**About this exercise**
Present the lines below as a numbered list, leaving out any blank lines.

(Data items)
■ ■ ■ ■

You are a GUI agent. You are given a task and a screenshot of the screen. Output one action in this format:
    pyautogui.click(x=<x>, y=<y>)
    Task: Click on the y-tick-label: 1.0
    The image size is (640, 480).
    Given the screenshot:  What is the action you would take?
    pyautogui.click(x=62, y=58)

■ ■ ■ ■

**Answer below**
1. You are a GUI agent. You are given a task and a screenshot of the screen. Output one action in this format:
2.     pyautogui.click(x=<x>, y=<y>)
3.     Task: Click on the y-tick-label: 1.0
4.     The image size is (640, 480).
5.     Given the screenshot:  What is the action you would take?
6.     pyautogui.click(x=62, y=58)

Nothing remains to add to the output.